##### RECORDS SUPPLIED #####
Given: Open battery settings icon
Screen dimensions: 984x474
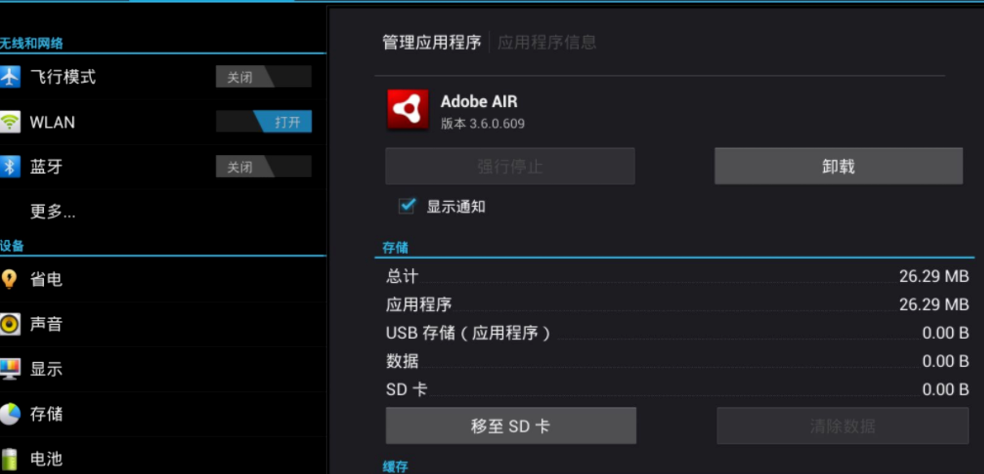Looking at the screenshot, I should pyautogui.click(x=9, y=459).
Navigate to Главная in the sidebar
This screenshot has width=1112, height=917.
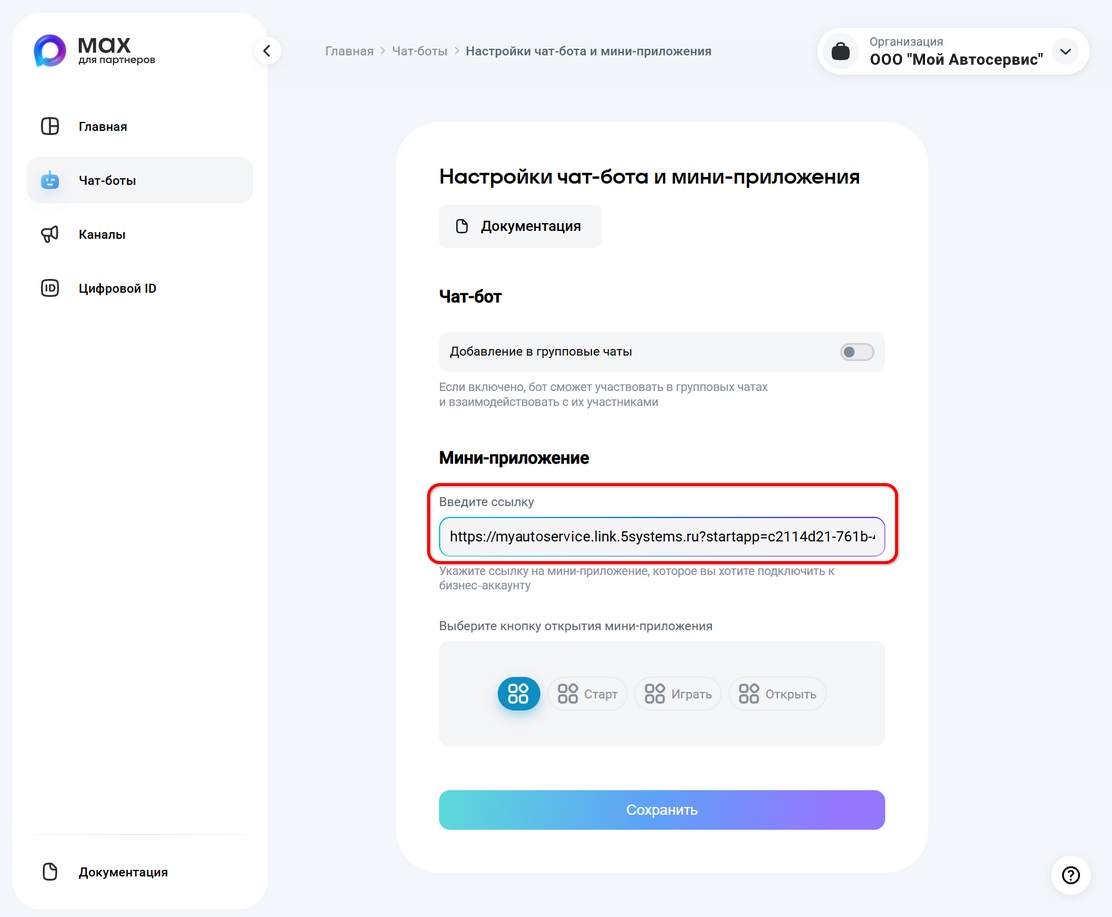102,126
#####
■ **PROBLEM DESCRIPTION**
Reproduce these lines word for word, leaving out the pictures.

■ **FULL ANSWER**
Given: Open battery settings icon
Screen dimensions: 984x474
Looking at the screenshot, I should pyautogui.click(x=9, y=459).
Navigate to Главная in the sidebar
This screenshot has width=1112, height=917.
102,126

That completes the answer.